Dark Matter from Freeze-In via the Neutrino Portal

TL;DR

This paper explores a minimal neutrino portal dark matter model where dark matter is produced via freeze-in, focusing on parameter space regions with small neutrino Yukawa couplings and analyzing the viability of different production mechanisms.

Contribution

It investigates freeze-in production of dark matter in a neutrino portal model, including resonant and non-resonant scenarios, and assesses observational constraints such as the Lyman-alpha forest.

Findings

Non-resonant production yields DM energy density independent of mass.

Resonant production can occur via freeze-in or freeze-out with small couplings.

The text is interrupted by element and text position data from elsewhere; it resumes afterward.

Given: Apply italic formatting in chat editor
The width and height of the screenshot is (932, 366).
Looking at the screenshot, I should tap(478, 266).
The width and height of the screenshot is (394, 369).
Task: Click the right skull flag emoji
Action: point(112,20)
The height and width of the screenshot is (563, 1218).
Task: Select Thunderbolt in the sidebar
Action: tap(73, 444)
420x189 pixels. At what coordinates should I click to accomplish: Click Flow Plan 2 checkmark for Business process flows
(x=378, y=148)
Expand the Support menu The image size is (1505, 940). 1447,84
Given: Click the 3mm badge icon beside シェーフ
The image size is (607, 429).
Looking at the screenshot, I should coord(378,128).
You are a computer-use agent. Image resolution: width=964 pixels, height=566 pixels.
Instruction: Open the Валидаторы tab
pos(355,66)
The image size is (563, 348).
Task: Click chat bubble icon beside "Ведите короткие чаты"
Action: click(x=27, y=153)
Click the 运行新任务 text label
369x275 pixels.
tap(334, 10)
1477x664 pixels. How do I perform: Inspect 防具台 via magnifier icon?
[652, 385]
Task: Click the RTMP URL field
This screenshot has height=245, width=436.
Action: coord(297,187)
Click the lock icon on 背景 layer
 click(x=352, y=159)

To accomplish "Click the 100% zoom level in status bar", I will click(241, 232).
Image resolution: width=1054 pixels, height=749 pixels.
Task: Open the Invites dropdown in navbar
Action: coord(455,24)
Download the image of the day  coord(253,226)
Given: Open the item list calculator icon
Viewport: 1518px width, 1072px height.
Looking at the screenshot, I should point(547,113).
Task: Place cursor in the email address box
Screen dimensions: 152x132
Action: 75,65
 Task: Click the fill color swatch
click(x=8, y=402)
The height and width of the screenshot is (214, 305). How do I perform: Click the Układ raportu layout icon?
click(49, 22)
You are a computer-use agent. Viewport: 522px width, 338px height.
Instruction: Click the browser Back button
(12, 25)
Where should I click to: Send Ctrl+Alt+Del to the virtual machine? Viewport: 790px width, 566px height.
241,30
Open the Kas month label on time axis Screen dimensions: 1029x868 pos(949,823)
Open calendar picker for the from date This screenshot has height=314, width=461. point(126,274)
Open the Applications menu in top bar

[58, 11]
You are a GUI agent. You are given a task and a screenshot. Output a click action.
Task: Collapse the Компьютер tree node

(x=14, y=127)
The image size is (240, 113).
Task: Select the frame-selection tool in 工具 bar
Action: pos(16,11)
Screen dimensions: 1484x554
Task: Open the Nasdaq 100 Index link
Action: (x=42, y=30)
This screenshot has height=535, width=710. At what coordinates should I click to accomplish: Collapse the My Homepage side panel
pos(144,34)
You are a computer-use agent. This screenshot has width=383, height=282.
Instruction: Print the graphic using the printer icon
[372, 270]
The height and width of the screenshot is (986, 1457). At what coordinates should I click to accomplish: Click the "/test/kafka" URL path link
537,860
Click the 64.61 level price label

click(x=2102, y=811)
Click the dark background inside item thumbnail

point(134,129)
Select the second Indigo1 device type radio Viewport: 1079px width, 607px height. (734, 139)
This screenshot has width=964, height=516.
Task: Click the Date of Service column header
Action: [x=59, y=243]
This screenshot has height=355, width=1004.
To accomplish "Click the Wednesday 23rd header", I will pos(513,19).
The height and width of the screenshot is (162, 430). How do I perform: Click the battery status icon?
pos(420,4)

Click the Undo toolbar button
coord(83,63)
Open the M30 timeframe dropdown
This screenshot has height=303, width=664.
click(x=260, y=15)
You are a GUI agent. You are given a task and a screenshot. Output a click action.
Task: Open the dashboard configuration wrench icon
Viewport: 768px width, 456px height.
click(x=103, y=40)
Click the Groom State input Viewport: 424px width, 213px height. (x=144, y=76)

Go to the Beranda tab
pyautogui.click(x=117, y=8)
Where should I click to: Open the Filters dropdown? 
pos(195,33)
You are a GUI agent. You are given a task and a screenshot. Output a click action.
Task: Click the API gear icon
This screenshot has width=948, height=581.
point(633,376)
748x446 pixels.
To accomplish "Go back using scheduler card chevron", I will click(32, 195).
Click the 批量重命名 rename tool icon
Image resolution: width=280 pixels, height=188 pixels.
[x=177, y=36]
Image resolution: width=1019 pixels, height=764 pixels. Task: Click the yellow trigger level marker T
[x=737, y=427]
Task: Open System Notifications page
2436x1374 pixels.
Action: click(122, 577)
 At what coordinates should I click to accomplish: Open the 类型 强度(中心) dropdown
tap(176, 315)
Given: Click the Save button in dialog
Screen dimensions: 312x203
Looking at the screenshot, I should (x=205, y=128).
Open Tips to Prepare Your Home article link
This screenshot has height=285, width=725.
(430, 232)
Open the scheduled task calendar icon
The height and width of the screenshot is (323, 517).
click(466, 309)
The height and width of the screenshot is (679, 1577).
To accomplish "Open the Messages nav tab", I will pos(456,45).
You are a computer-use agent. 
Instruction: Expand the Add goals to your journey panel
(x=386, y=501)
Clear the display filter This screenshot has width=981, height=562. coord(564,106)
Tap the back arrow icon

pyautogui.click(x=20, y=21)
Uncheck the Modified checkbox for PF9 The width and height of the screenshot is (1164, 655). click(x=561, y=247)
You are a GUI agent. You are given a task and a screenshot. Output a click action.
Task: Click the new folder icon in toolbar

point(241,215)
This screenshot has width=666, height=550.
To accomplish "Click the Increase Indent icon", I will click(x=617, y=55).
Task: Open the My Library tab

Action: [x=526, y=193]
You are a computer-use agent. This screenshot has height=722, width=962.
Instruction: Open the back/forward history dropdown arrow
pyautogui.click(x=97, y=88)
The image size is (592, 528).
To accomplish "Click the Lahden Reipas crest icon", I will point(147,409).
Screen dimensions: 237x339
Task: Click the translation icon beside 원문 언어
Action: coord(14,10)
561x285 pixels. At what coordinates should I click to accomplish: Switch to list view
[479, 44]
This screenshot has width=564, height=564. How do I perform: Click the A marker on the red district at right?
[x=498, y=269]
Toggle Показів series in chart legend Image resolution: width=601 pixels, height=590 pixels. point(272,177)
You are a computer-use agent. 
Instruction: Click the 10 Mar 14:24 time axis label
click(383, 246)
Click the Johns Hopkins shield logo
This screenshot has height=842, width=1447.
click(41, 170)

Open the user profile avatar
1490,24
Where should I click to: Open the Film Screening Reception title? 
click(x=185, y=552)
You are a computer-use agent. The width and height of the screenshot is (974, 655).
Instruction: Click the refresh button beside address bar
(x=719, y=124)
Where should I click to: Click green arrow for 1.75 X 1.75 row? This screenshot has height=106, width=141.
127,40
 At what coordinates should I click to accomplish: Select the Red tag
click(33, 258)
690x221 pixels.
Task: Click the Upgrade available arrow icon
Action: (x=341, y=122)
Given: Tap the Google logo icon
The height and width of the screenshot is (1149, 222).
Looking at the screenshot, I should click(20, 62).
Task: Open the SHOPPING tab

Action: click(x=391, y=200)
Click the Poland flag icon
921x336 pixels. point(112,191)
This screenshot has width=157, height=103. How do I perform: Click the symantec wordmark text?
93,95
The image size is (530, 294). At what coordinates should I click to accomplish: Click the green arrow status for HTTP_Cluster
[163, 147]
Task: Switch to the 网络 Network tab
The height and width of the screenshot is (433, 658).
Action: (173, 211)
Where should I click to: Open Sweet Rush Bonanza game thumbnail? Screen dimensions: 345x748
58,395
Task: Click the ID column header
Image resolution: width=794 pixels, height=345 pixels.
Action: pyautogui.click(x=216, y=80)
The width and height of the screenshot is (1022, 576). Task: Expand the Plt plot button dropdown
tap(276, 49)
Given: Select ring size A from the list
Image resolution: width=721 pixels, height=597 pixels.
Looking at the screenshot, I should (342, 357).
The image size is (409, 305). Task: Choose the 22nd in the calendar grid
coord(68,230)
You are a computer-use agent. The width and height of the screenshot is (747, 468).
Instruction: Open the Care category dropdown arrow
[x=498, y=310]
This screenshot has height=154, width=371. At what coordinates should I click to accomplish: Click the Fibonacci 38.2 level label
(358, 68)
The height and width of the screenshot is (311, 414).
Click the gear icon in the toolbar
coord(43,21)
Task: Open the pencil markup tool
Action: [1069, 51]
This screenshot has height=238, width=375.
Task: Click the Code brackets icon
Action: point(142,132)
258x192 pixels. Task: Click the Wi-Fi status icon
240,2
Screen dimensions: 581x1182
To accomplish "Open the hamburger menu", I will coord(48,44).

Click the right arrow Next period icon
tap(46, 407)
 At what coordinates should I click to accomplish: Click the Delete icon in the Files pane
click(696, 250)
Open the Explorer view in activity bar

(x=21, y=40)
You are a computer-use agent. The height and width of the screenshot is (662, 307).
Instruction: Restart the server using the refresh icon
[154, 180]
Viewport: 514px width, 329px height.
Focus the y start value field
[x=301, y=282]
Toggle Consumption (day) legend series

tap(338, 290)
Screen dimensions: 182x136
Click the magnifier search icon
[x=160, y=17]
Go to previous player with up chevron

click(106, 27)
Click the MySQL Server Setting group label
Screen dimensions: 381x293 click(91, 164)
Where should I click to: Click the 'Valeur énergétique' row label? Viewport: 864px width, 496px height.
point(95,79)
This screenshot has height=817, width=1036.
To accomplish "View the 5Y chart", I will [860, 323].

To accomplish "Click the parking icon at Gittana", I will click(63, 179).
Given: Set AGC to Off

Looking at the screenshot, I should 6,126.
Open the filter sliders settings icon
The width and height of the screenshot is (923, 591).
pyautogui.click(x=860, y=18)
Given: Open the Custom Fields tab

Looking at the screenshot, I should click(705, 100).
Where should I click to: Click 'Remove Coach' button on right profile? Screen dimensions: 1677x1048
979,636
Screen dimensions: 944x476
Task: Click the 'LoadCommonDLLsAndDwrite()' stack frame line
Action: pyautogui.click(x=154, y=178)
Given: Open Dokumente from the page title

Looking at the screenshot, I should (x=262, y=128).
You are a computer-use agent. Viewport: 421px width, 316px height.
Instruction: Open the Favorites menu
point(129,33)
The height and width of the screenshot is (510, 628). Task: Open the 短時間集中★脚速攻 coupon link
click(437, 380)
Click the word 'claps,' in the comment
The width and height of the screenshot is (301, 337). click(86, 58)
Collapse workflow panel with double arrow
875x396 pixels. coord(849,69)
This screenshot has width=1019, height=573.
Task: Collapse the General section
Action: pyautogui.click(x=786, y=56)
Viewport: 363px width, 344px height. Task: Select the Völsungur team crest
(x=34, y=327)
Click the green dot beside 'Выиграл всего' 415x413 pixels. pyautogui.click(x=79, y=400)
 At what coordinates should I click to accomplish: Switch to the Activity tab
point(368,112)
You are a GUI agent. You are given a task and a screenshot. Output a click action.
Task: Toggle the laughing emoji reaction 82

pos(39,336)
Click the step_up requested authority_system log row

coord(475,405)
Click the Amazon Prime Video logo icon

Lyman-alpha forest constraints exclude feeble freeze-out, favoring resonant freeze-in for DM mass > 3 keV.

Abstract

We investigate a minimal neutrino portal dark matter (DM) model where a right-handed neutrino both generates the observed neutrino masses and mediates between the SM and the dark sector, which consists of a fermion and a boson. In contrast to earlier work, we explore regions of the parameter space where DM is produced via freeze-in instead of freeze-out motivated by the small neutrino Yukawa couplings in case of $\mathcal{O} \left( \mathrm{TeV} \right)$ heavy neutrinos. \\ For a non-resonant production of DM, its energy density is independent of the DM mass. Assuming a democratic coupling structure we find $M_N \approx 10 \, \mathrm{TeV}$. For the resonant production of DM, we find that it can be produced via freeze-in or freeze-out even with couplings of $\mathcal{O} \left( 10^{-5} \right)$. However, the measurement of the Lyman-$\alpha$ forest rules out the feeble coupled freeze-out case completely, while the resonant freeze-in production is only viable for $m_{DM} \gtrsim 3 \, \mathring{keV}$.